-- Activity --
Copy the entries below word for word, minus the pictures.
Input records Start Marker
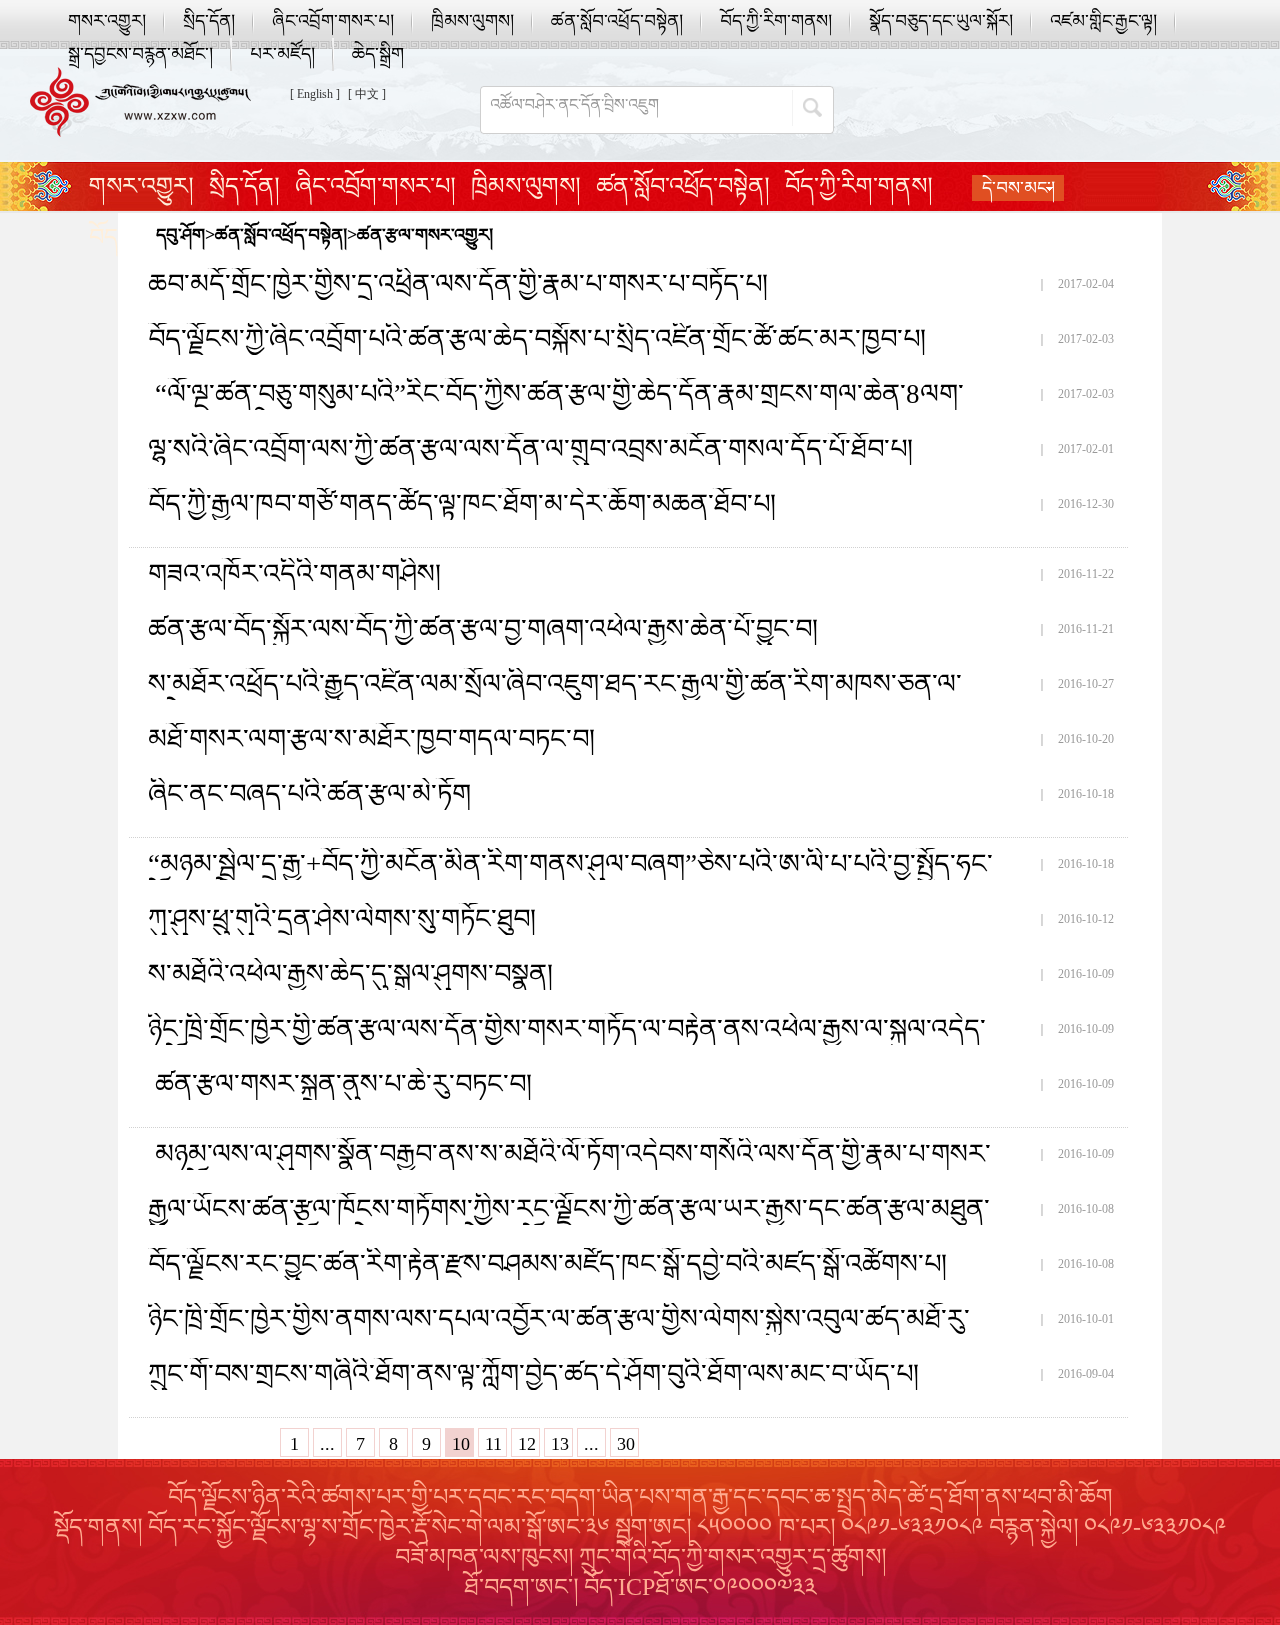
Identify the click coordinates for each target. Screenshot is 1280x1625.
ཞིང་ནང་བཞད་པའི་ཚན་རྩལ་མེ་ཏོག (309, 794)
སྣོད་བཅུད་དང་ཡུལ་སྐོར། (941, 21)
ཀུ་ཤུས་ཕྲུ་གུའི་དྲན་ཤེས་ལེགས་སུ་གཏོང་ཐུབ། (342, 919)
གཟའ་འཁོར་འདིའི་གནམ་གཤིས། (294, 574)
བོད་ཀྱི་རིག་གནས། (776, 21)
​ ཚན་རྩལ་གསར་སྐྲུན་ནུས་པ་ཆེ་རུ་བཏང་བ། (340, 1084)
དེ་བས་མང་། (1018, 188)
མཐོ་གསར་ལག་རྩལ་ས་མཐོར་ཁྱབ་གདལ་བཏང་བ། (371, 739)
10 (461, 1444)
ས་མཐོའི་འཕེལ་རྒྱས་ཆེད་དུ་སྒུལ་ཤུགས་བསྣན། (350, 974)
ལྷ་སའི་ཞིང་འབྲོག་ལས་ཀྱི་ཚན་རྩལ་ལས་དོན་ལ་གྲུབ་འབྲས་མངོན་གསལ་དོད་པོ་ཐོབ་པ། (530, 449)
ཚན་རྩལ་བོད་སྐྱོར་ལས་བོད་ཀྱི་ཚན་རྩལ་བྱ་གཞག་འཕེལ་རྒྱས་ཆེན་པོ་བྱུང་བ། (483, 629)
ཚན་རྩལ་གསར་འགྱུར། (425, 235)
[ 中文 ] (367, 94)
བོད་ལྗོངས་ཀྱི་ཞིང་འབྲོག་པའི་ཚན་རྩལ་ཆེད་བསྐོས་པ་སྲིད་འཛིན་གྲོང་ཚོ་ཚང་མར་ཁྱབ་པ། (537, 339)
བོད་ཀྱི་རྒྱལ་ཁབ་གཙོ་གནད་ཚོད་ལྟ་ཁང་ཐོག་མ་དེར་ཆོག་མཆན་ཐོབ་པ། (462, 504)
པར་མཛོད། (282, 54)
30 (626, 1444)
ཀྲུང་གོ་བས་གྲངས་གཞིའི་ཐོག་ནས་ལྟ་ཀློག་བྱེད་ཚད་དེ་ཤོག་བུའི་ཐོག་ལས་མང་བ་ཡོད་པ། (533, 1374)
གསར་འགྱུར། (107, 21)
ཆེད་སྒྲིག (378, 54)
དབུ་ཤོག (180, 235)
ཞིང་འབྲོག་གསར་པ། (333, 21)
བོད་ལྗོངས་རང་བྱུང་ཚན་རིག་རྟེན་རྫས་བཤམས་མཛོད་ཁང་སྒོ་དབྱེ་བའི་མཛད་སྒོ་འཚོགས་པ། (547, 1264)
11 (493, 1444)
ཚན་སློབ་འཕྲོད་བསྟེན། (617, 21)
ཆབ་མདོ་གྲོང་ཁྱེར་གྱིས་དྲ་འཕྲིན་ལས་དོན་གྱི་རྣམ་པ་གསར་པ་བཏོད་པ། (458, 284)
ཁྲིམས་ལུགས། (472, 21)
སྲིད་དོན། (209, 21)
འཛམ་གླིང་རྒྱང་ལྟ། (1103, 21)
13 (560, 1444)
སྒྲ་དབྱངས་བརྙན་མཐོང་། (140, 54)
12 (527, 1444)
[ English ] (315, 94)
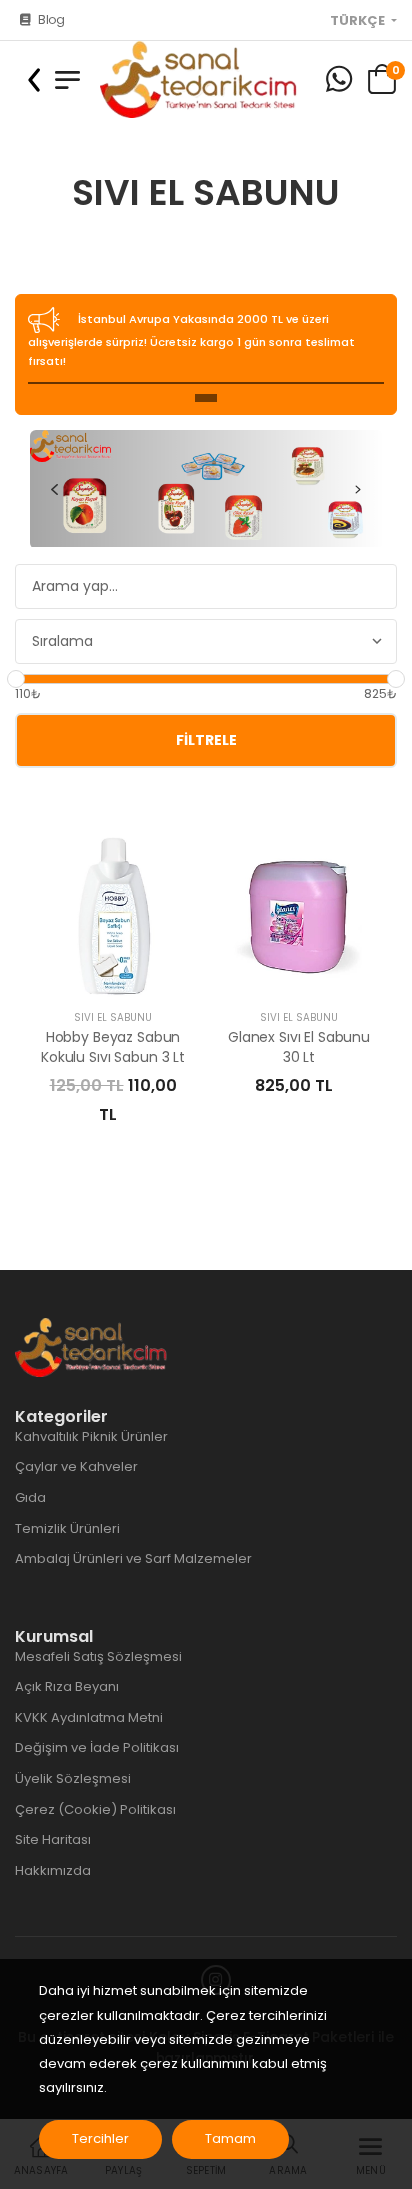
Input records End Marker
-- Task answer --
Identify the click coordinates for each target. Screenshot is 1280x1625.
ཞིང་ནང་བཞད་པའི་ཚན་རྩལ་མེ་ཏོག (309, 794)
སྣོད་བཅུད་དང་ཡུལ་སྐོར། (941, 21)
ཀུ་ཤུས་ཕྲུ་གུའི་དྲན་ཤེས་ལེགས་སུ་གཏོང་ཐུབ། (342, 919)
གཟའ་འཁོར་འདིའི་གནམ་གཤིས། (294, 574)
བོད་ཀྱི་རིག་གནས། (776, 21)
​ ཚན་རྩལ་གསར་སྐྲུན་ནུས་པ་ཆེ་རུ་བཏང་བ། (340, 1084)
དེ་བས་མང་། (1018, 188)
མཐོ་གསར་ལག་རྩལ་ས་མཐོར་ཁྱབ་གདལ་བཏང་བ། (371, 739)
10 (461, 1444)
ས་མཐོའི་འཕེལ་རྒྱས་ཆེད་དུ་སྒུལ་ཤུགས་བསྣན། (350, 974)
ལྷ་སའི་ཞིང་འབྲོག་ལས་ཀྱི་ཚན་རྩལ་ལས་དོན་ལ་གྲུབ་འབྲས་མངོན་གསལ་དོད་པོ་ཐོབ་པ། (530, 449)
ཚན་རྩལ་བོད་སྐྱོར་ལས་བོད་ཀྱི་ཚན་རྩལ་བྱ་གཞག་འཕེལ་རྒྱས་ཆེན་པོ་བྱུང་བ། (483, 629)
ཚན་རྩལ་གསར་འགྱུར། (425, 235)
[ 中文 ] (367, 94)
བོད་ལྗོངས་ཀྱི་ཞིང་འབྲོག་པའི་ཚན་རྩལ་ཆེད་བསྐོས་པ་སྲིད་འཛིན་གྲོང་ཚོ་ཚང་མར་ཁྱབ་པ། (537, 339)
བོད་ཀྱི་རྒྱལ་ཁབ་གཙོ་གནད་ཚོད་ལྟ་ཁང་ཐོག་མ་དེར་ཆོག་མཆན་ཐོབ་པ། (462, 504)
པར་མཛོད། (282, 54)
30 (626, 1444)
ཀྲུང་གོ་བས་གྲངས་གཞིའི་ཐོག་ནས་ལྟ་ཀློག་བྱེད་ཚད་དེ་ཤོག་བུའི་ཐོག་ལས་མང་བ་ཡོད་པ། (533, 1374)
གསར་འགྱུར། (107, 21)
ཆེད་སྒྲིག (378, 54)
དབུ་ཤོག (180, 235)
ཞིང་འབྲོག་གསར་པ། (333, 21)
བོད་ལྗོངས་རང་བྱུང་ཚན་རིག་རྟེན་རྫས་བཤམས་མཛོད་ཁང་སྒོ་དབྱེ་བའི་མཛད་སྒོ་འཚོགས་པ། (547, 1264)
11 (493, 1444)
ཚན་སློབ་འཕྲོད་བསྟེན། (617, 21)
ཆབ་མདོ་གྲོང་ཁྱེར་གྱིས་དྲ་འཕྲིན་ལས་དོན་གྱི་རྣམ་པ་གསར་པ་བཏོད་པ། (458, 284)
ཁྲིམས་ལུགས། (472, 21)
སྲིད་དོན། (209, 21)
འཛམ་གླིང་རྒྱང་ལྟ། (1103, 21)
13 (560, 1444)
སྒྲ་དབྱངས་བརྙན་མཐོང་། (140, 54)
12 (527, 1444)
[ English ] (315, 94)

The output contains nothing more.